■ TASK PROMPT: Below are the records; print exactly the lines from the one with "This screenshot has" through the last, both included, and leave the pictures out.

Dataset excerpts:

*** Begin section ***

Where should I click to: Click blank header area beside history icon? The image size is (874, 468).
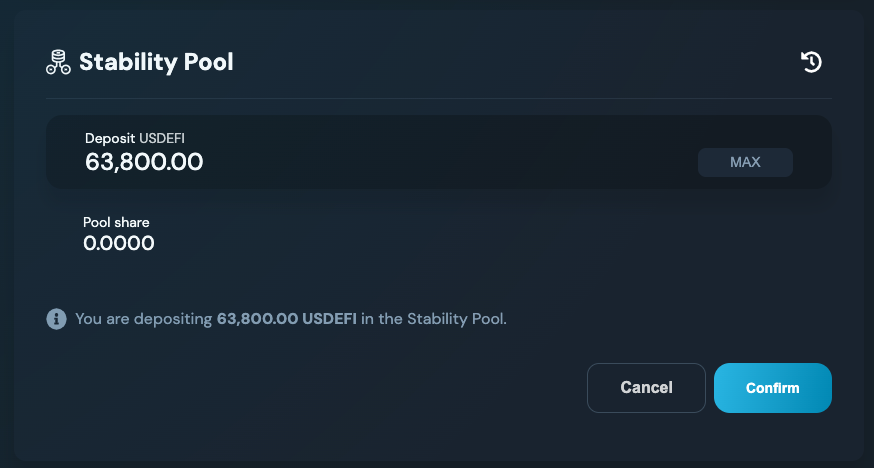(600, 62)
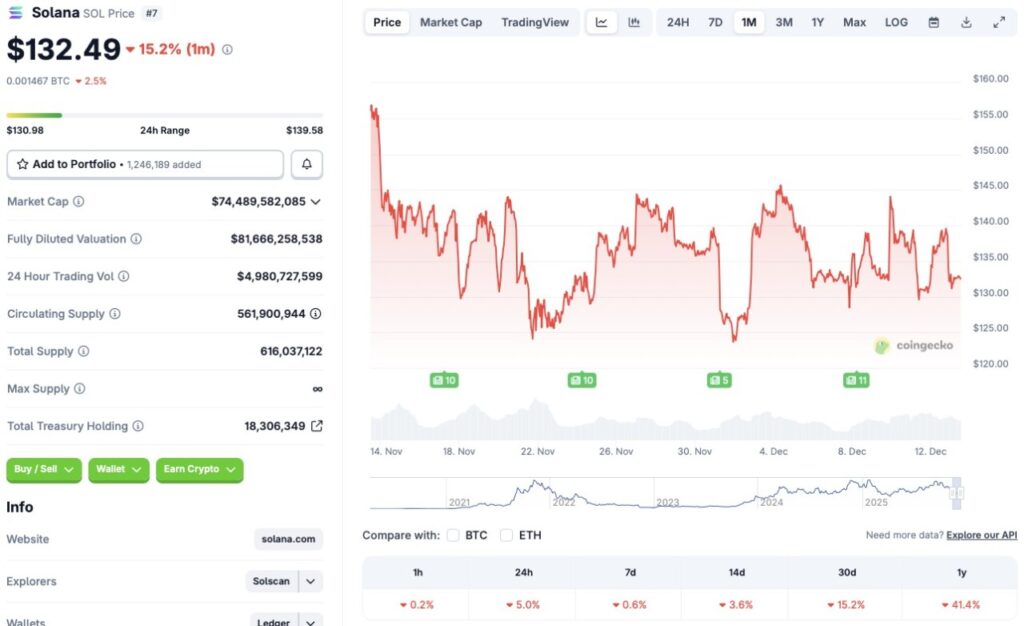Image resolution: width=1024 pixels, height=626 pixels.
Task: Select the 7D time range tab
Action: tap(715, 22)
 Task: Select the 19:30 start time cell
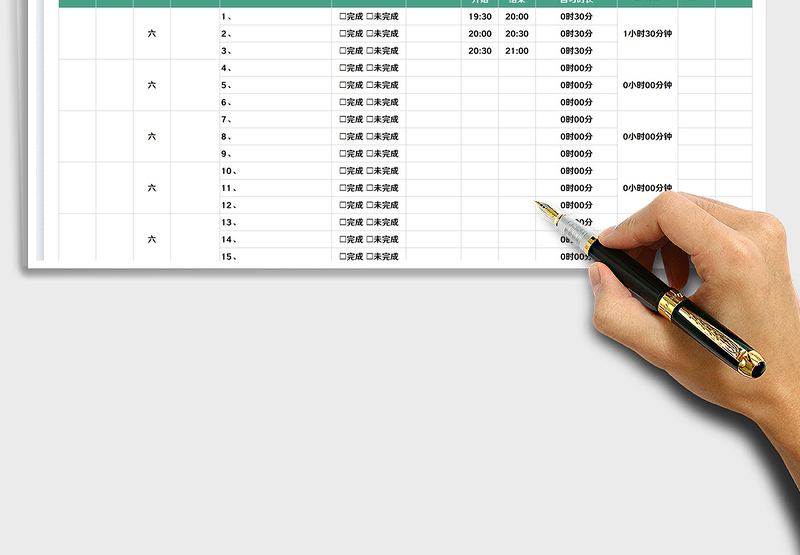(x=480, y=17)
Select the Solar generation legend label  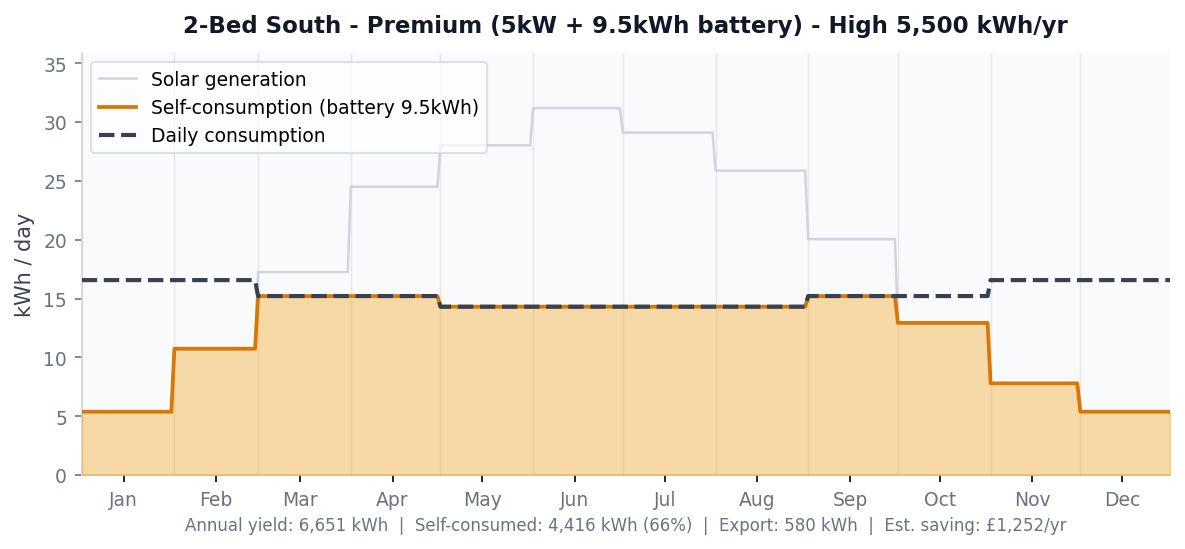tap(228, 79)
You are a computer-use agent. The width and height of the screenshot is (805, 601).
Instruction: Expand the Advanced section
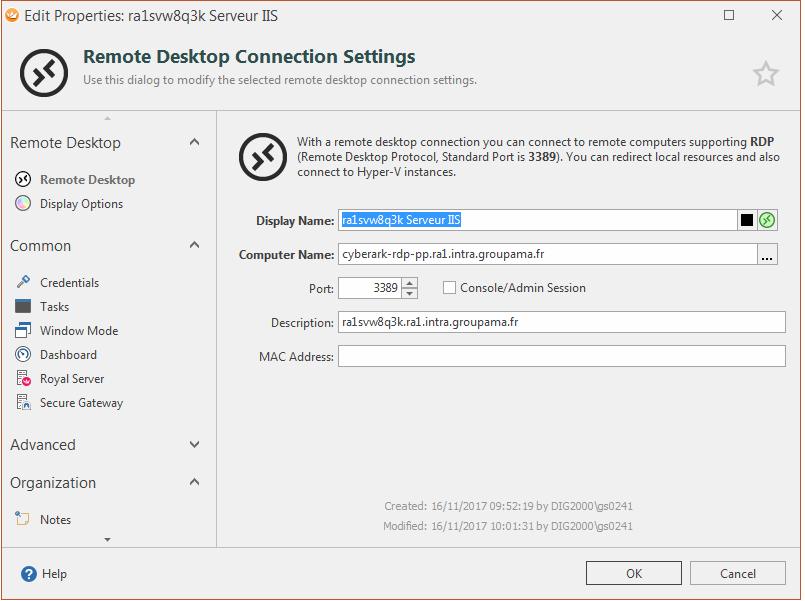(x=194, y=445)
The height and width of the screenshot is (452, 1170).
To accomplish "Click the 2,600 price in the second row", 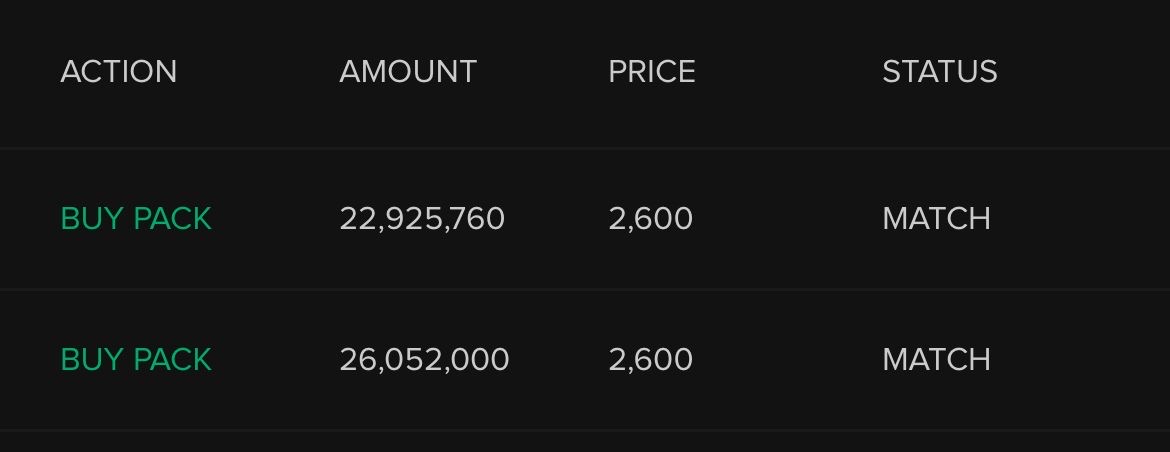I will pos(650,360).
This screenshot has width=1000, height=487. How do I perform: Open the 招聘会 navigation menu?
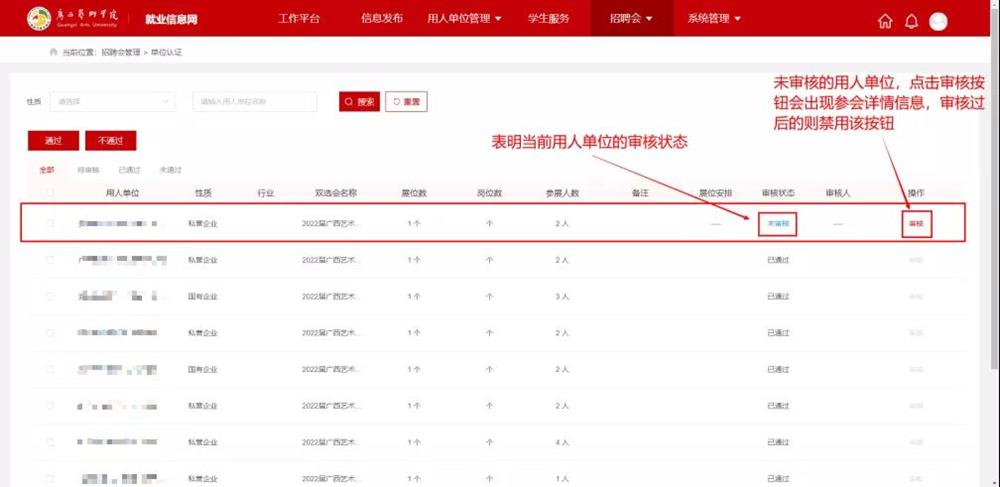(630, 19)
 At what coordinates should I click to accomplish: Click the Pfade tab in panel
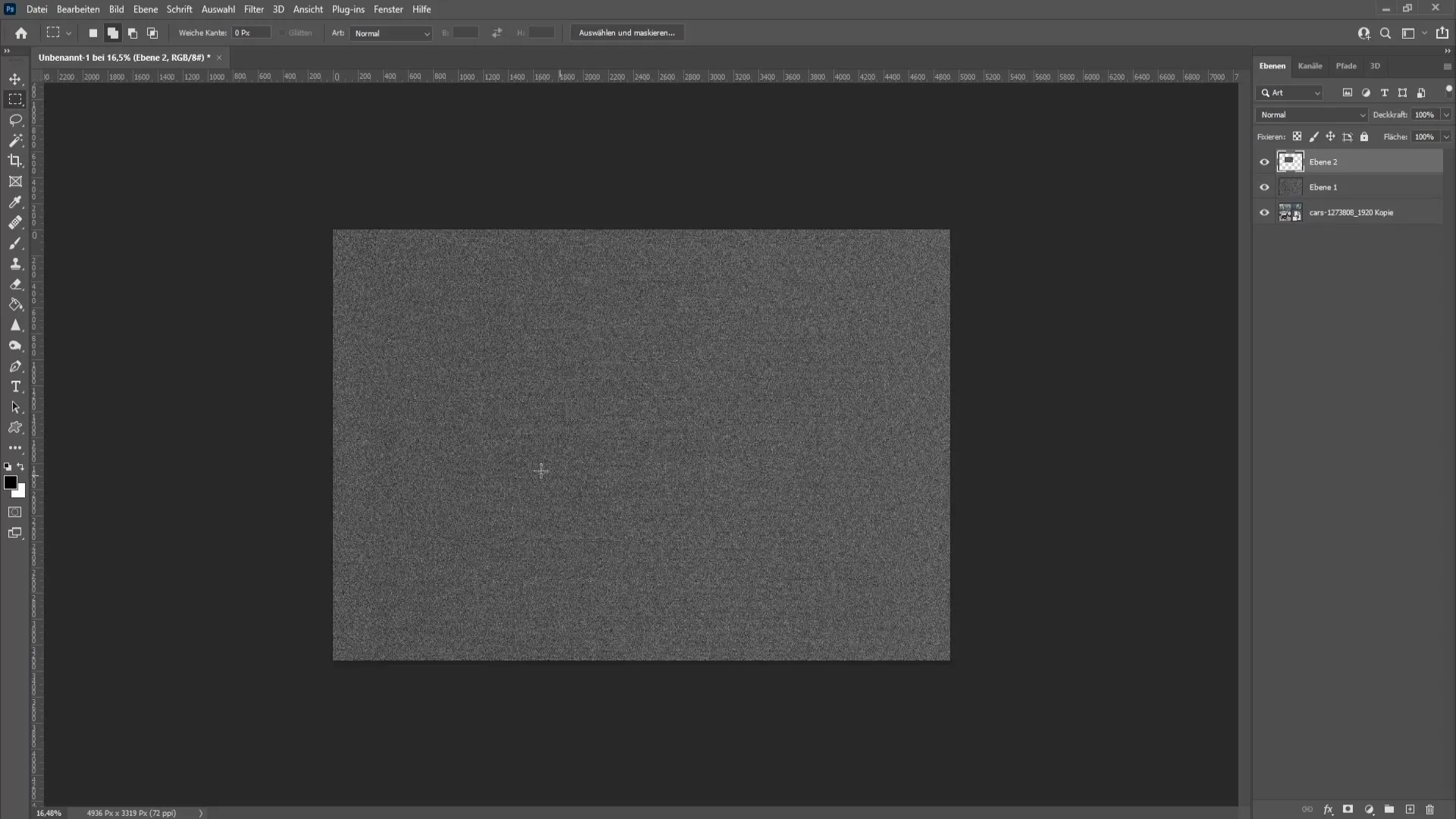coord(1347,65)
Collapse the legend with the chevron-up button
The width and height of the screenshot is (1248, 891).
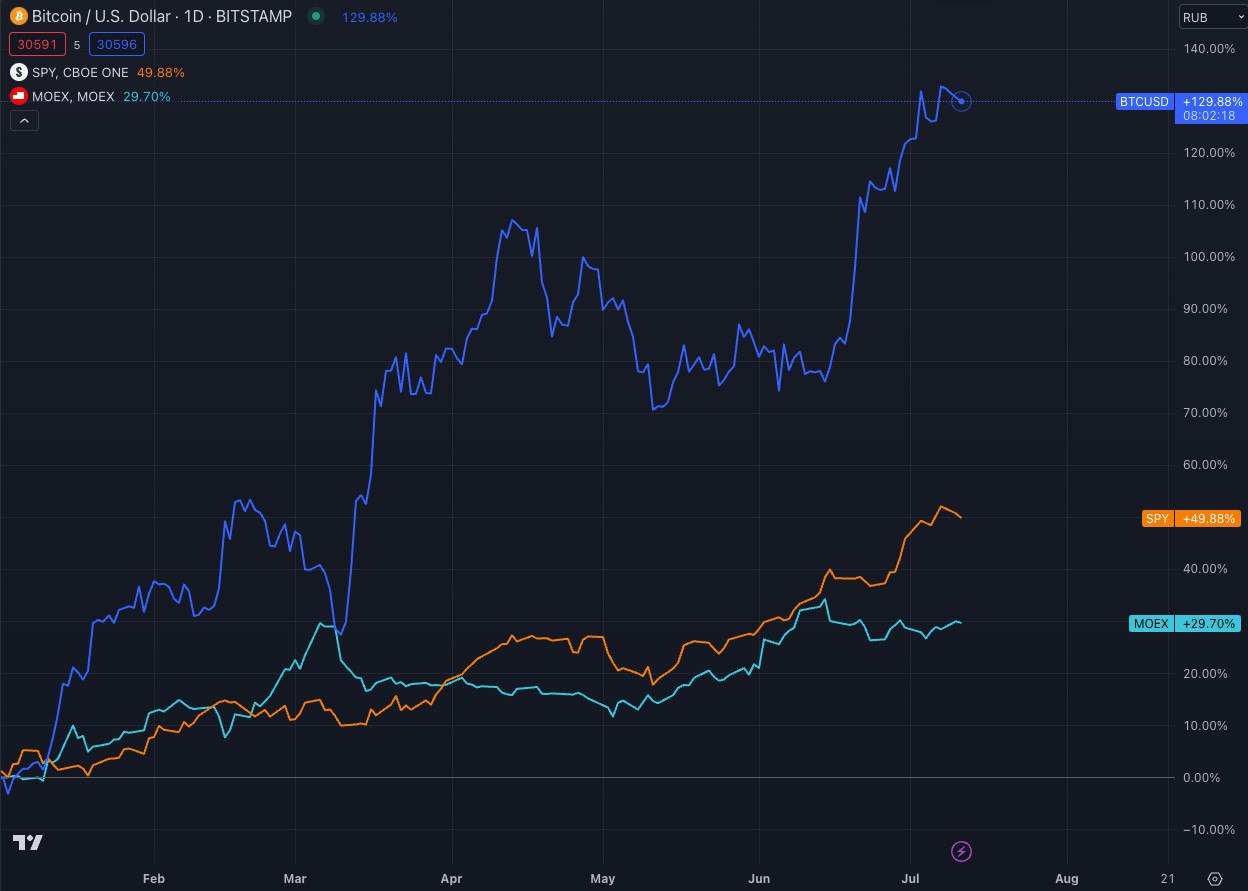25,121
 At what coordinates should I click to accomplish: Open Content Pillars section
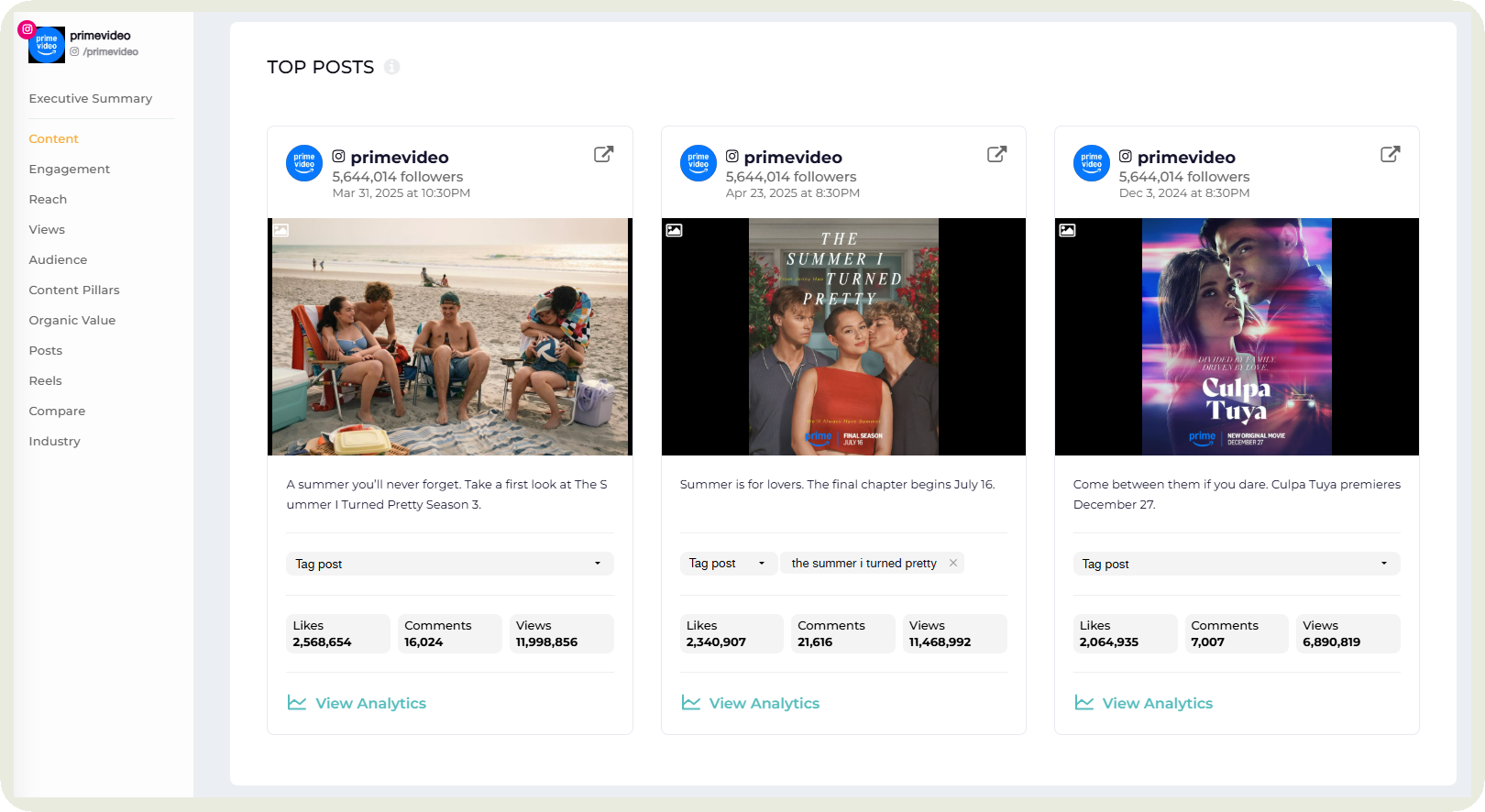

*** End section ***

■ REPLY:
This screenshot has width=1000, height=487. How do I perform: Open the 招聘会 navigation menu?
(630, 19)
 At what coordinates should I click to accomplish: Click the Pfade tab in panel
coord(1347,65)
Collapse the legend with the chevron-up button
The width and height of the screenshot is (1248, 891).
25,121
 At what coordinates should I click to accomplish: Open Content Pillars section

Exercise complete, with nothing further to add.